MKタクシーの車載広報誌であるMK新聞では、縄文百姓の大森昌也さんらによる「自給自足の山里から」を、1998年12月16日~2016年6月1日まで連載しました。
MK新聞2010年4月1日号の掲載記事です。

大森昌也さんの執筆です。

小国こそ平和の礎

春、3月中旬、おもわぬ大雪。山村はまっ白の世界。梅の花のとまどい。淡く重い雪は樹木を折り痛々しい。雪を避けて我が農場へやってきた小鳥たちを狙うカラス。冬2月に生まれたおたまじゃくしはなんとか生きている。「ブゥー・ブゥー、メェ~・メェ~」と豚さん・山羊さんら、ふるえている。稲わらを切って、ふわふわベッドつくる。眼を細める姿はうれしい。
昨暮、1ヵ月余り「百姓体験居候」のO君が友人2人と来訪。「あ~す農場のお金盗みました。お返しします」と頭を下げる。聞くと、彼の友人のN君が、「私も経験あるので彼に問うと、認めました」と言う。そして、彼は「2度とこんなことはしません」と。
私の友人は「盗みは癖になる。警察に届けろ」と強く言われ、悩んだが、届けなくてよかった。
大地震にみまわれたハイチから「崩壊した都市から農山村へ移り住み、自立・自給自足の暮らしへの動き」が伝えられる。うれしい。

小国(地域共同体)こそ平和の礎――大崎正治さん

四半世紀前、トラックを運転して「安全な食べ物」を、山手の芦屋らに、毒ガス(排気ガス)をふりまいての配送労働を止め、過疎化の進む山村のブラク(被差別部落)に家族で移住。お年寄りから“縄文百姓”を知り学ぶ。
そして、その縄文百姓に依るムラ(地域共同体)を志し、ムラの鎖のように連がってのくにづくりに、今日の地球・社会崩壊の危機を止め糺すものとして、明日へ期す。

移住した時、かけつけてくださり、ともに農作業した思い出のある大崎正治さん(國學院大学教員)。以来、私たちを励ましてくださる。昨暮の京都での、日本平和学会の報告が送られてきた。

[収集データ]:
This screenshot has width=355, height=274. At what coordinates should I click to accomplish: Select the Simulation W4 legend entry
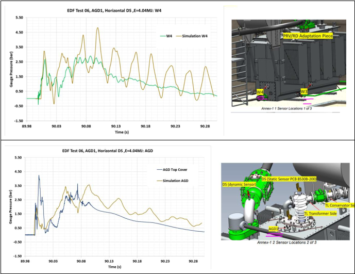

[作業内容]:
文書の抜粋のうち、「昨暮、1ヵ月余り「百姓体験居」で始まり「き」が伝えられる。うれしい。」まで続く部分を、一字一句そのまま書き写してください。 データは別の出典から集めたものである。

[出力結果]:
昨暮、1ヵ月余り「百姓体験居候」のO君が友人2人と来訪。「あ~す農場のお金盗みました。お返しします」と頭を下げる。聞くと、彼の友人のN君が、「私も経験あるので彼に問うと、認めました」と言う。そして、彼は「2度とこんなことはしません」と。
私の友人は「盗みは癖になる。警察に届けろ」と強く言われ、悩んだが、届けなくてよかった。
大地震にみまわれたハイチから「崩壊した都市から農山村へ移り住み、自立・自給自足の暮らしへの動き」が伝えられる。うれしい。